2話、一息
「偵察兵!ここはどこかわかったか?」
「はっ、報告します。同志ウラジーミフ少将。おそらくですが、ここは地球ではなく異世界と呼ばれる場所でしょう。座標ですが、まだ何とも…」
「それじゃぁ、あれか。私たちは別世界に飛ばされたというのか!」
副官が声を荒げる。
「それで、これがドイツ軍の仕業という可能性は?」
「お言葉ですが同志ウラジーミフ少将。

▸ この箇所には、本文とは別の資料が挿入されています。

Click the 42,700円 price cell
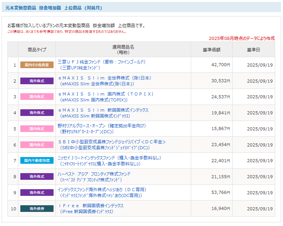(220, 65)
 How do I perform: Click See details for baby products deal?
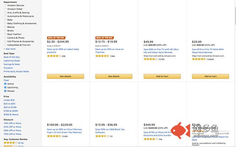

ドイツ軍とはいえこんなことは出来るはずもありません」
私にはその答えが予測できていた。
噂によると、ドイツ軍は原子力爆弾という恐ろしい殺傷能力を持った兵器を研究している、という噂が祖国まで届いていたがいくらそんな科学力を持っていても別世界に飛ばすようなことを出来るはずもない。
「ではだれの仕業だと思うか?」
「…。わかりません。」
「そうか…。引き続き周辺の警戒および偵察を続けろ、何かあったら報告してくれ!」
「了解しました。同志!」
静かな静寂が、周囲を包んだ。誰一人として予想できなかった状態だ。無理もないだろう。
その静かな静寂を打ち破ったのは、副官だった。
「同志、我々はこれからどうすればよろしいのでしょうか…。」
「どうした?」
「いえ、燃料補給や食事など問題点は様々です。しかし我々は帰る場所もありません…」
「……。そうか。だがまずはここがどこなのか情報を仕入れることが重要だ。何か一つでも手掛かりになるようなものは、報告してくれ。あと、これから同志はいらん!」
「いえ、それは…」
「ここは祖国ではない。支配階級はいない。わかったな」
「は、はい」
っと、先ほど報告にやってきた偵察兵が大急ぎでこちらへと向かってくる。
「ほ、報告!」
「どうした?!」
「む、村を発見しました!」
周りに笑顔が戻った瞬間だった。